The SSH user that allows SSH-based authentication without requiring a password. If you use SSH key-based authentication, then you must manage the key with an SSH agent.

A user name on the system. The default value is root.

ansible_become

If the values of ansible_user is not root, you must set ansible_become to True, and the user that you specify as the ansible_user must be configured for passwordless sudo access.

True. If the value is not True, do not specify and define this parameter.

openshift_kubeconfig_path

Specifies a path and file name to a local directory that contains the kubeconfig file for your cluster.

The path and name of the configuration file.
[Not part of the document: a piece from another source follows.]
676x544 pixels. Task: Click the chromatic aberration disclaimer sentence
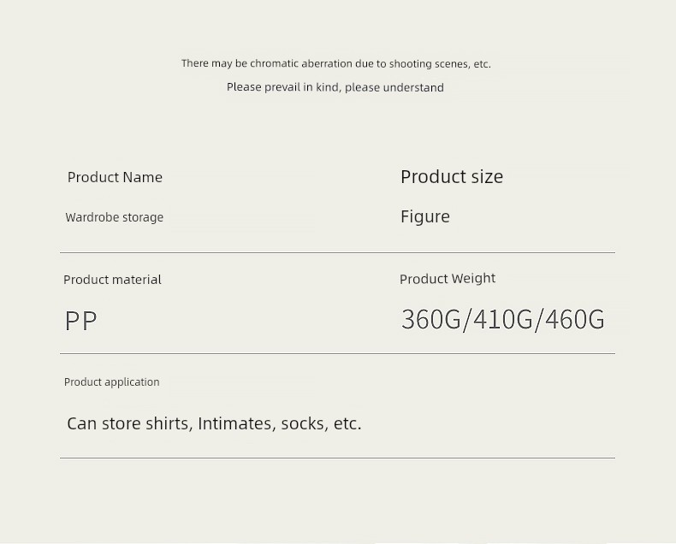point(335,63)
Optional: Removing RHCOS compute machines from a cluster

After you add the Red Hat Enterprise Linux (RHEL) compute machines to your cluster, you can optionally remove the Red Hat Enterprise Linux CoreOS (RHCOS) compute machines to free up resources.

Prerequisites
  • You have added RHEL compute machines to your cluster.

Procedure
  1. View the list of machines and record the node names of the RHCOS compute machines:

    $ oc get nodes -o wide
  2. For each RHCOS compute machine, delete the node:

    1. Mark the node as unschedulable by running the oc adm cordon command:

      $ oc adm cordon <node_name> (1)
      1 Specify the node name of one of the RHCOS compute machines.
    2. Drain all the pods from the node:

      $ oc adm drain <node_name> --force --delete-local-data --ignore-daemonsets (1)
      1 Specify the node name of the RHCOS compute machine that you isolated.
    3. Delete the node:

      $ oc delete nodes <node_name> (1)
      1 Specify the node name of the RHCOS compute machine that you drained.
  3. Review the list of compute machines to ensure that only the RHEL nodes remain:

    $ oc get nodes -o wide
  4. Remove the RHCOS machines from the load balancer for your cluster’s compute machines. You can delete the virtual machines or reimage the physical hardware for the RHCOS compute machines.